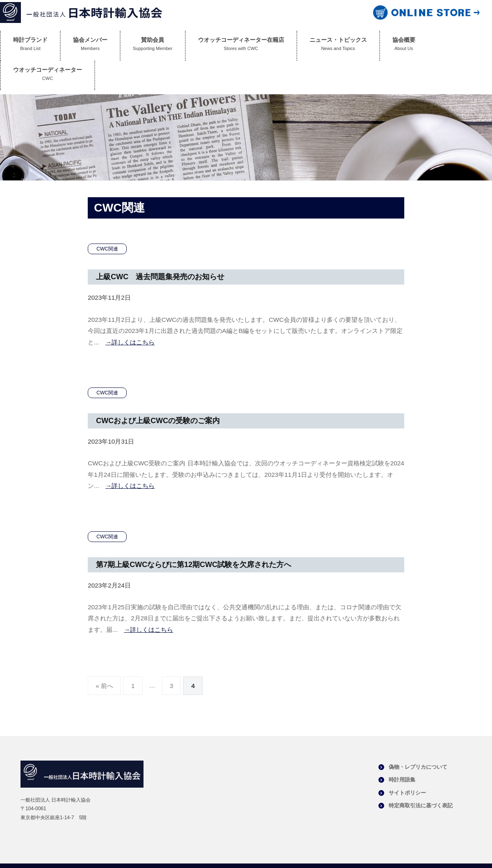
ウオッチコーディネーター (48, 75)
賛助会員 (153, 46)
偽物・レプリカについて (418, 767)
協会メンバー (90, 46)
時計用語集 (402, 779)
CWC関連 (107, 249)
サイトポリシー (407, 793)
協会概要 (404, 46)
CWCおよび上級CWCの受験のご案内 (158, 421)
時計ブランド (30, 46)
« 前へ (104, 686)
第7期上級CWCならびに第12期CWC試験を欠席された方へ (194, 565)
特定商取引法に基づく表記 (421, 805)
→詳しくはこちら (130, 342)
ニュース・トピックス (338, 46)
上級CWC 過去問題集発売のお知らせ (160, 277)
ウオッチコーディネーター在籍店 (241, 46)
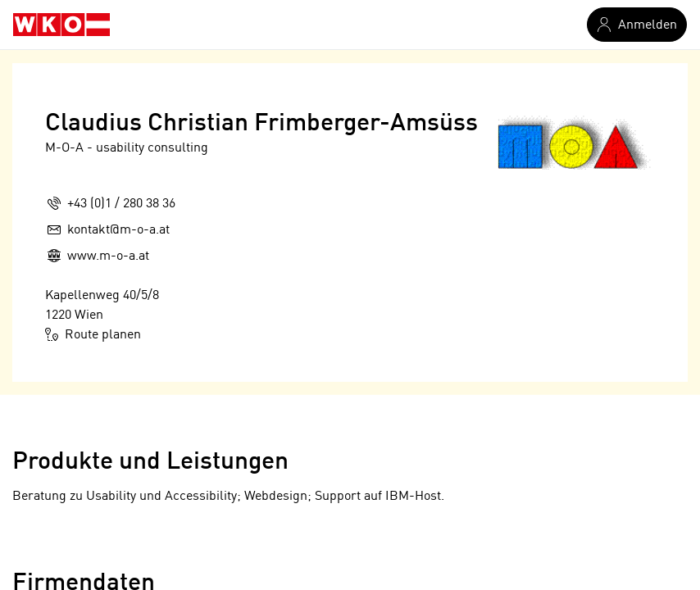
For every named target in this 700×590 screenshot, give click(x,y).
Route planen (93, 334)
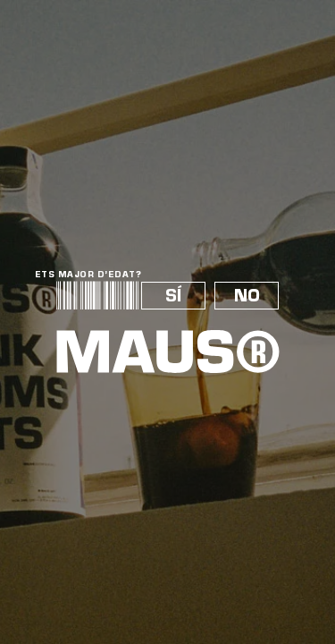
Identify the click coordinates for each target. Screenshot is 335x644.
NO (247, 295)
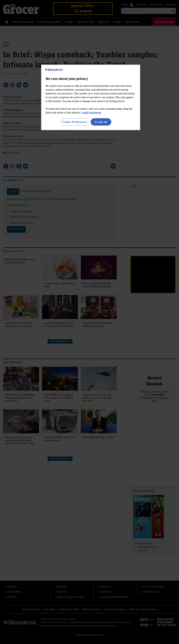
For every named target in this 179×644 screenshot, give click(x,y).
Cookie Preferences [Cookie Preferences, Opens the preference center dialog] (74, 122)
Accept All (101, 122)
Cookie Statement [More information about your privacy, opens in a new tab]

================

Instructions to follow: Reproduce every line of the material above verbatim, leaving out the pictures.

Output of the task:
ウオッチコーディネーター (48, 75)
賛助会員 (153, 46)
偽物・レプリカについて (418, 767)
協会メンバー (90, 46)
時計用語集 (402, 779)
CWC関連 (107, 249)
サイトポリシー (407, 793)
協会概要 (404, 46)
CWCおよび上級CWCの受験のご案内 (158, 421)
時計ブランド (30, 46)
« 前へ (104, 686)
第7期上級CWCならびに第12期CWC試験を欠席された方へ (194, 565)
特定商取引法に基づく表記 (421, 805)
→詳しくはこちら (130, 342)
ニュース・トピックス (338, 46)
上級CWC 過去問題集発売のお知らせ (160, 277)
ウオッチコーディネーター在籍店 (241, 46)
For every named target in this 700×590 screenshot, give click(x,y).
Route planen (93, 334)
Identify the click coordinates for each target. Screenshot is 335x644.
NO (247, 295)
For every named target in this 179×644 screenshot, give click(x,y).
Cookie Preferences [Cookie Preferences, Opens the preference center dialog] (74, 122)
Accept All (101, 122)
Cookie Statement [More information about your privacy, opens in a new tab]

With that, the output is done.